IBM Heron Takes Flight: HSBC Flags Quantum Gains in Algorithmic Bond Trading

Announced Sept. 25, the joint trial touts the world’s first-known real-world evidence that today’s quantum machines can add value in live markets. The claim targets P&L, not theoretical benchmarks. It is meant for over-the-counter (OTC) desks, not demo.

HSBC and IBM ran a hybrid quantum-classical workflow on production-scale data from Europe’s corporate bond market, where requests for quote (RFQ) move fast.

The goal was blunt: forecast the odds of winning client inquiries at a quoted price in competitive RFQs. Better odds mean smarter quoting and fewer missed fills.

Against industry-standard classical baselines, the quantum-enabled approach posted as much as a 34% uplift in predictive accuracy. That is a material bump for a OTC desk living on thin margins.

In plain English, the models got better at spotting when a price would actually fill—useful signal in an OTC market where speed and precision pay.

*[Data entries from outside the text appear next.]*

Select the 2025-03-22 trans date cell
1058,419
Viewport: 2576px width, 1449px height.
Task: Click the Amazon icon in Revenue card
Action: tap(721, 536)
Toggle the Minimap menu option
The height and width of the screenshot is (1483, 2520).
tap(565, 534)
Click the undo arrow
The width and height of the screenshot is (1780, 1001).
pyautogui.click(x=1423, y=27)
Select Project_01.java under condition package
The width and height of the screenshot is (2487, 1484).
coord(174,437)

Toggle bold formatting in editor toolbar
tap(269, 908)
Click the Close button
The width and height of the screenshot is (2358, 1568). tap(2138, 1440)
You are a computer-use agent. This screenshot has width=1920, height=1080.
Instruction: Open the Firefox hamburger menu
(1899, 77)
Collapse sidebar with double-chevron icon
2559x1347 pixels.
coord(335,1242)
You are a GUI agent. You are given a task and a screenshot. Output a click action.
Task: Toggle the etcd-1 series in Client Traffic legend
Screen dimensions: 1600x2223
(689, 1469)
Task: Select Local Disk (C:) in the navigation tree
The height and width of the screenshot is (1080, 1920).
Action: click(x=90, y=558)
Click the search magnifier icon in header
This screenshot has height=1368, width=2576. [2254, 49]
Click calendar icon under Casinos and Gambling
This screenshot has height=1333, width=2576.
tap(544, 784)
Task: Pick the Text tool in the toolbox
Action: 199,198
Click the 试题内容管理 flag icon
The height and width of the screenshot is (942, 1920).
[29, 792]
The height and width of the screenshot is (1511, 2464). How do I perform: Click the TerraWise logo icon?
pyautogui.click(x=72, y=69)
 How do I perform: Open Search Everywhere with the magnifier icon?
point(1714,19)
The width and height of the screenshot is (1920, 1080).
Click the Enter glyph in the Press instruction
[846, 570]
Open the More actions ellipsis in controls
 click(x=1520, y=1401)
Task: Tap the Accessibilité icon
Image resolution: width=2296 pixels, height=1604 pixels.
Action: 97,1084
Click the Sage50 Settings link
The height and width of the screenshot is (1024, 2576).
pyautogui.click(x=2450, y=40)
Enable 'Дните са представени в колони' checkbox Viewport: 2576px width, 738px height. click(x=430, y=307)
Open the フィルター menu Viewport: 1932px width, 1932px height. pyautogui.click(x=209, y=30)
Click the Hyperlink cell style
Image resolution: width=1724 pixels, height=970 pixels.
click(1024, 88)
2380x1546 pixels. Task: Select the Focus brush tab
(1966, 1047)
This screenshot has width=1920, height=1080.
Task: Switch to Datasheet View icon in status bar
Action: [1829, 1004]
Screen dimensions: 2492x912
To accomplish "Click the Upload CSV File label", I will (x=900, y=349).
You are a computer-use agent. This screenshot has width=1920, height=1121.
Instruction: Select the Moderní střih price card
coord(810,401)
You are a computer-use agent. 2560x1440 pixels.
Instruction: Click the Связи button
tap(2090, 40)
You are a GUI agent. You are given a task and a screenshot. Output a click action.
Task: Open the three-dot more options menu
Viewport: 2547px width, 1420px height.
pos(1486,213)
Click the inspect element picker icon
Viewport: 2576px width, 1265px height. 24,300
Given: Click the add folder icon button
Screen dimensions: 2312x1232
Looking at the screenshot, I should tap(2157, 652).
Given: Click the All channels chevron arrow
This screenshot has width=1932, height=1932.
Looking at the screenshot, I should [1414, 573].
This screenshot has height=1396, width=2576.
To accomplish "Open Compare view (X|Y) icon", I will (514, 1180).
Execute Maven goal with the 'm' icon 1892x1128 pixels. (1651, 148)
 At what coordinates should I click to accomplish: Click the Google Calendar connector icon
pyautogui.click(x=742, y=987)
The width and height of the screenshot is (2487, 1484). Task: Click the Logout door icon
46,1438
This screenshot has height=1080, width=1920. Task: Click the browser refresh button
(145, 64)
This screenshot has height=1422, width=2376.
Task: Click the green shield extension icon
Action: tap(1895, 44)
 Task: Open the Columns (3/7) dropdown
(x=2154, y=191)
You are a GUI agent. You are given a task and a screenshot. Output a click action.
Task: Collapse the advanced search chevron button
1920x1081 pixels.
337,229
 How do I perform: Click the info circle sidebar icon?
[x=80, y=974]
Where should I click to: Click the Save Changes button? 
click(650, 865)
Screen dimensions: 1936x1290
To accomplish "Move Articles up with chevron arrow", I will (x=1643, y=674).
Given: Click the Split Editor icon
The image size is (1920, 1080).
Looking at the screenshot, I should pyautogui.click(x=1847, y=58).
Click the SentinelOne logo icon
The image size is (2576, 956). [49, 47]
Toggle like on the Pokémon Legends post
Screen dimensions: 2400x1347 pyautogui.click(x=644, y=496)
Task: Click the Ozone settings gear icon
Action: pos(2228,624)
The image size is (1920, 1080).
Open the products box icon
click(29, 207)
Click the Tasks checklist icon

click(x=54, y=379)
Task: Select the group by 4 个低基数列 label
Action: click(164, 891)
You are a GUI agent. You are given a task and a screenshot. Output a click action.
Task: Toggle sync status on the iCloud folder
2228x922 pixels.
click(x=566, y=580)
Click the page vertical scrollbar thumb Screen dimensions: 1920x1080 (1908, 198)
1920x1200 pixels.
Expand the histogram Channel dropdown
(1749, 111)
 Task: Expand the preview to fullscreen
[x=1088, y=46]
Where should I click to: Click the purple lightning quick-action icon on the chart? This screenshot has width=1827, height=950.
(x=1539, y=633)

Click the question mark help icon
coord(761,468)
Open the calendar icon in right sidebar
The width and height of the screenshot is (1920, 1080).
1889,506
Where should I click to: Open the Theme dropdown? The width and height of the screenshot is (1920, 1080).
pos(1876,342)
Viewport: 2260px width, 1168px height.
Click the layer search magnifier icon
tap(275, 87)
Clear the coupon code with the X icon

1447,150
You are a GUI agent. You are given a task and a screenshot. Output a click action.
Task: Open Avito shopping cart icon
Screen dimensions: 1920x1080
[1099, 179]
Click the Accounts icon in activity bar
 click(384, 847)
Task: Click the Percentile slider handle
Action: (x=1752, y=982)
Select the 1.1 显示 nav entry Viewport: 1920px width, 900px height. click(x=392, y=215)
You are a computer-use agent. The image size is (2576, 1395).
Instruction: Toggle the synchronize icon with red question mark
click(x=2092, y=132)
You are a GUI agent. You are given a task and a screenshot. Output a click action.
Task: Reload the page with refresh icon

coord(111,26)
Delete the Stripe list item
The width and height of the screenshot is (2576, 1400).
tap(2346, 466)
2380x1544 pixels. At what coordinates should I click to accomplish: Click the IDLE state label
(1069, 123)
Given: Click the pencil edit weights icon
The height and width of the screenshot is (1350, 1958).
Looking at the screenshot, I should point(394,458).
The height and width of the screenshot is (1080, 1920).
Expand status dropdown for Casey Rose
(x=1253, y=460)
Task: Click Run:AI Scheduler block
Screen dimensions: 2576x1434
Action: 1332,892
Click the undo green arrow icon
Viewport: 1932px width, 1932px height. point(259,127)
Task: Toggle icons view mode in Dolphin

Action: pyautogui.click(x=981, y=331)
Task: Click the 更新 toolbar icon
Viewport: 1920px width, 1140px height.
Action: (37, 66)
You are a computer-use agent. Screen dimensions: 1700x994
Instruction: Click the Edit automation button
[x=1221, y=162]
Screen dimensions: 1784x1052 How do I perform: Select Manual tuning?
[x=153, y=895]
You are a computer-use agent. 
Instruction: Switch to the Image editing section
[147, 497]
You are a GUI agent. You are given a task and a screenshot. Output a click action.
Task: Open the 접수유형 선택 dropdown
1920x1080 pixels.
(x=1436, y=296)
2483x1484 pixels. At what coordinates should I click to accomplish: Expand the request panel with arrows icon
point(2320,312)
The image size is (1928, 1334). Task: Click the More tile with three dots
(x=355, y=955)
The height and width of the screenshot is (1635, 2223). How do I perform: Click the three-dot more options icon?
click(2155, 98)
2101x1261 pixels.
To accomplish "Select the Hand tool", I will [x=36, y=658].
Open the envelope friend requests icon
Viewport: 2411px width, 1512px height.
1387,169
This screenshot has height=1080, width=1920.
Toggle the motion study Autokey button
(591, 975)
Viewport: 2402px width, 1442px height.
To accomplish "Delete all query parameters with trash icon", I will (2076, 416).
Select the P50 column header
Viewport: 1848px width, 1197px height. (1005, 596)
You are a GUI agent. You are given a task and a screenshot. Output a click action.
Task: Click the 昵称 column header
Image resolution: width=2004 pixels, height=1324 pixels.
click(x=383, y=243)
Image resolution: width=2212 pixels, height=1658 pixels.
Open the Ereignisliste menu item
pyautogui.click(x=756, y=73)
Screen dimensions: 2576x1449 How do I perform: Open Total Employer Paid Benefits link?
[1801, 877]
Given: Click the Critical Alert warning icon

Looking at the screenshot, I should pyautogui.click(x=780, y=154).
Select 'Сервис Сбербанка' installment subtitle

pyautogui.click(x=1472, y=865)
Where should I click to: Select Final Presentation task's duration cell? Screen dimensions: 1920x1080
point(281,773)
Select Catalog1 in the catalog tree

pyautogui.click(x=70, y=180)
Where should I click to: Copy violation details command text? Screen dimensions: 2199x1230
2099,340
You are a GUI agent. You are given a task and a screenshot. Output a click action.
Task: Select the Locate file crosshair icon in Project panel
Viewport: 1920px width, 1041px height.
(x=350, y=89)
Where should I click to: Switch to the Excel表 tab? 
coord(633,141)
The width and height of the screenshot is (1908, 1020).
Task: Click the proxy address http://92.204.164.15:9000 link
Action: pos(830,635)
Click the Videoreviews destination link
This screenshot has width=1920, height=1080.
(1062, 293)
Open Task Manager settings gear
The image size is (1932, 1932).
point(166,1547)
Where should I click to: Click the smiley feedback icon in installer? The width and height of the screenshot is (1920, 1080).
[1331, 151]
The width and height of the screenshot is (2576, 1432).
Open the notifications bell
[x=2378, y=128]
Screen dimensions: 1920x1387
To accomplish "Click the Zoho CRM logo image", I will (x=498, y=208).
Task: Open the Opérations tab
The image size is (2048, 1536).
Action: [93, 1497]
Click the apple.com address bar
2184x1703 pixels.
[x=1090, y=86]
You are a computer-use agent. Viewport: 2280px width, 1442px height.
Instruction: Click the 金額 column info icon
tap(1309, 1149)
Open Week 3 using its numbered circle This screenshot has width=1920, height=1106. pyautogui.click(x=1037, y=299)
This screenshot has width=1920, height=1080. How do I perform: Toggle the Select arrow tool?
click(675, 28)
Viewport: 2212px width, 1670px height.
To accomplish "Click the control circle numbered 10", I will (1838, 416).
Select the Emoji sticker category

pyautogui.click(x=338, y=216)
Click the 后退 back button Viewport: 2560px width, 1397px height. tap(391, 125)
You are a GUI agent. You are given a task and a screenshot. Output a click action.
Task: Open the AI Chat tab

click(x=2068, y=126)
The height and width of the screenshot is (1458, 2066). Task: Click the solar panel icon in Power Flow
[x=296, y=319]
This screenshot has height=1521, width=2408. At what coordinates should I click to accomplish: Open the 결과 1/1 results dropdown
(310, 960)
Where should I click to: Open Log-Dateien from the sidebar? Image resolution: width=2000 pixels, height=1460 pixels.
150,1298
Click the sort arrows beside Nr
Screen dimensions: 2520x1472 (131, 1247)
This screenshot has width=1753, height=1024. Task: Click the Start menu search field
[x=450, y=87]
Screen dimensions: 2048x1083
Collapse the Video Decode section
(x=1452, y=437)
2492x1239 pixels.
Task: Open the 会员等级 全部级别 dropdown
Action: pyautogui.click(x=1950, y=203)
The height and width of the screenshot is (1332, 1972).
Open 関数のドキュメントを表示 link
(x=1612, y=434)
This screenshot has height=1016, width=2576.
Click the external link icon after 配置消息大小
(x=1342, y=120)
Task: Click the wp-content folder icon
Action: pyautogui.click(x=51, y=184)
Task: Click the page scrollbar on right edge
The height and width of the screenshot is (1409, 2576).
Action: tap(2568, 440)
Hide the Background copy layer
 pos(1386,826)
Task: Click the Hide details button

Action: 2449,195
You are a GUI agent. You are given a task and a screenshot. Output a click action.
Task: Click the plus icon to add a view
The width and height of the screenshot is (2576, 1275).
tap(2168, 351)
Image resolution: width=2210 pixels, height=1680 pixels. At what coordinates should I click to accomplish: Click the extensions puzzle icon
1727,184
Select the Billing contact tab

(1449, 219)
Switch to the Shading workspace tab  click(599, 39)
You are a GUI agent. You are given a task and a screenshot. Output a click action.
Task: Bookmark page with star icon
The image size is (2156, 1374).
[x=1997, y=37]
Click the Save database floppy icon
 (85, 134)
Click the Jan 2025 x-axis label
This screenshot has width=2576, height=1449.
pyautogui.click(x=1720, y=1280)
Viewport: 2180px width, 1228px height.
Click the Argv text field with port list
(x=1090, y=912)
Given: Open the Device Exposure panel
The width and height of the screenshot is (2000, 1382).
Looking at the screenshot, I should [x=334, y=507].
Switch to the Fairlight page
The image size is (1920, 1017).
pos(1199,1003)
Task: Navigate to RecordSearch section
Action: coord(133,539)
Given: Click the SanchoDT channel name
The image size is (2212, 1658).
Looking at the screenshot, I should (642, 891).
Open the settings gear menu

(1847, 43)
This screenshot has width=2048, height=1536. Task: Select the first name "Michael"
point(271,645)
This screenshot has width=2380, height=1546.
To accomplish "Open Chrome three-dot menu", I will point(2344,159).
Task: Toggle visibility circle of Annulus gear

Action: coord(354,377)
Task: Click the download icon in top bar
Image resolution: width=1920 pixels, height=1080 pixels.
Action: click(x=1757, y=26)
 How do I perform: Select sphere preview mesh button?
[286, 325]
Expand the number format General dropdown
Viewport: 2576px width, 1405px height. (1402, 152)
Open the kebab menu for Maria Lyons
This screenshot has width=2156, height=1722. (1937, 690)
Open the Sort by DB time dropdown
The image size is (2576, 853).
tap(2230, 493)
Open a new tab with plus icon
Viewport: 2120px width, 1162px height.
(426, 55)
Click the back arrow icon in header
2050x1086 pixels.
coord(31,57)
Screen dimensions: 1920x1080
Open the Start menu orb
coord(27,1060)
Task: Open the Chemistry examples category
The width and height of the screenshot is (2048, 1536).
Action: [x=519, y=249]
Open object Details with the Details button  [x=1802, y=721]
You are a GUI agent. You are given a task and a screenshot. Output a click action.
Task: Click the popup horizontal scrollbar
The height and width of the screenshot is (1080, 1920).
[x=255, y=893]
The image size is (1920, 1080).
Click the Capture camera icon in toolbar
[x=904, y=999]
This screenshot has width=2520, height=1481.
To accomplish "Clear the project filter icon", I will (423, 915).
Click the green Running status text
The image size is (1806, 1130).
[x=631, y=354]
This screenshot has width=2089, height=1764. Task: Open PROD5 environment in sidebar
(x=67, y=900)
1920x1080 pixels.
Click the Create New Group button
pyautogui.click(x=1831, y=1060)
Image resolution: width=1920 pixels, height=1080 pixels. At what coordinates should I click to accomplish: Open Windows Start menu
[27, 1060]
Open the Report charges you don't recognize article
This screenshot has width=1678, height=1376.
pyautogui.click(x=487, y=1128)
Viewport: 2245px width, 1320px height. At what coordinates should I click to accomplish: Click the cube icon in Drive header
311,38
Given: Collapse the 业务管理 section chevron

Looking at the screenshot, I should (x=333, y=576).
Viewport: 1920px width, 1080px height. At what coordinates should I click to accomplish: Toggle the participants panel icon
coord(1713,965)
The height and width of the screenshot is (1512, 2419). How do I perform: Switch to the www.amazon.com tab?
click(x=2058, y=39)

HSBC’s Philip Intallura called it “a ground-breaking world-first,” saying the bank now has a tangible example of near-term quantum value in finance. Confidence rose because the gains came on current hardware, not a theoretical machine.

IBM’s Jay Gambetta said the result comes from pairing domain expertise with next-gen algorithms on cloud-hosted processors. Mix qubits with quant chops, and you find signal where classical stacks plateau.

Under the hood, IBM’s Heron processor and the Qiskit software stack augmented classical methods, teasing out hidden pricing patterns in noisy data. Quantum’s larger computational space explores corners classical tools often ignore.

The trial targeted RFQ decisioning—should the algo quote, how aggressively, and how likely is a fill—so traders can focus on blocky, idiosyncratic orders. Automation gets faster; humans tackle the weird stuff.

Because OTC bond markets are fragmented and data-sparse, even incremental gains can tilt the table; a 34% improvement is not pocket change. HSBC says it’s early, but the evidence hints quantum can already sharpen parts of the stack, with headroom as systems scale.